Since the statistics module is an add on package that doesn't interfere with the MCM (Multi-Channel Manager, the current name for the core product), the easiest thing to do was to just get a trace of the events from a test run. Then I could at my leisure use the trace and feed that to statistics, since the module only looks at the events and needs very little else to run.

I spent two days getting rid of nullPointerExceptions and making sure that the data it's making at least makes some sense based on the event stream. At this point I wasn't using the standard input and ouput parts, but dummies that read from the event log and displayed the output to screen instead of writing to the database.

After I was sort of satisfied with that, we did some unit tests to make sure it worked with the MCM. Nope, the output part was erroring out. The problem with some errors is that they can be kind of cryptic. This one was "String index out of bounds" when executing the SQL statements. I thought it may be bad data, then I thought the JDBC layer was bad, but it worked with a little test program I had so I was really stumped. After a day I finally narrowed it down to the SQL statement itself, which I had forgotten to terminate. That's a problem with JDBC, lots of Strings used so no compile time error checking. Makes debugging longer since you have to compile then actually run the program to see the errors.

So now I had it writing to the database. Back to the test run: three simple calls to see if it could add them up correctly. Nope. Back to getting the trace and poring through the log file. A rather work intensive process where I look at each pertinent event and jot down the timing info, slowly building up the time parts of the call and seeing if they match with what the debug statements are saying.

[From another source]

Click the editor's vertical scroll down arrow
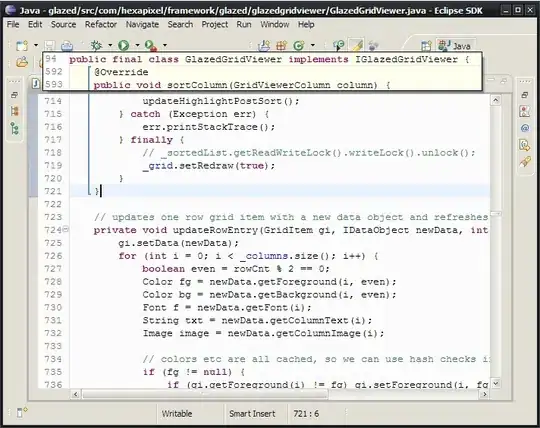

But this time it was something else. I forgot a little clause in the isDone method of the call. I have to clean up the call objects to reclaim memory, so I know a call is done if the last timestamp is filled in for a standard call, or the hangup time is filled in for an abandoned call. I forgot to make sure that the last timestamp actually has a value, otherwise I'm comparing it's default value of 0 to see if it's less than the current time, which it will always be.

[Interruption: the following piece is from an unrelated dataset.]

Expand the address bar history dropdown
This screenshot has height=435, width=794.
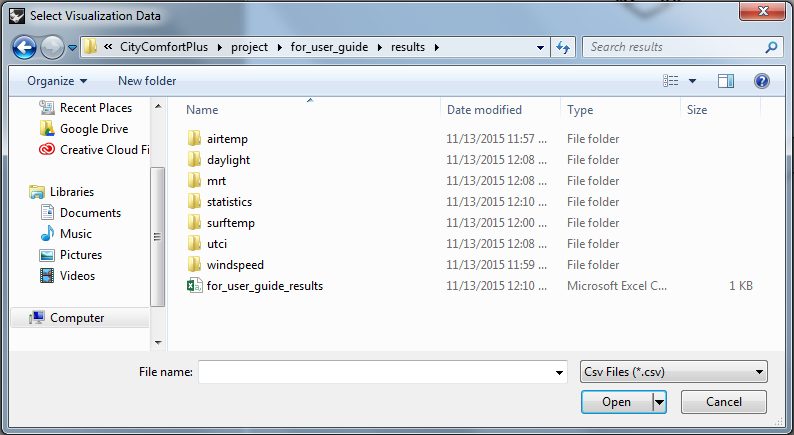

So back to changing the code. Then check in the code into our CVS system. Then compile the code, download it to the test machine. Start the three programs (the MCM itself, an agent simulator, and some sort of call inbound server) then log in the three agents. Then actually do the calls. Wait a minute or two then check to see if the data is correct. If not then I'll have to ftp the event trace and the debug log to my work machine (since it's running an FTP server and I can't seem to get Windows Networking to work), then ftp from my work machine to my PowerBook. A lot of little steps.

We just got an iBook (Tangerine) so we can do certification testing on Apple hardware. There's a bit of a push to certify our various products so that we can say that at least our client stuff works on the Mac. I think in return we got a bunch of iBooks and iMacs from Apple. If they can actually get all the web-based stuff to work that'll be great. Right now it requires JInitiator, which is a Java runner that we wrote for Windows, hence I haven't been able to use it on my Mac. It would just be yet another little thing that I won't need Windows for.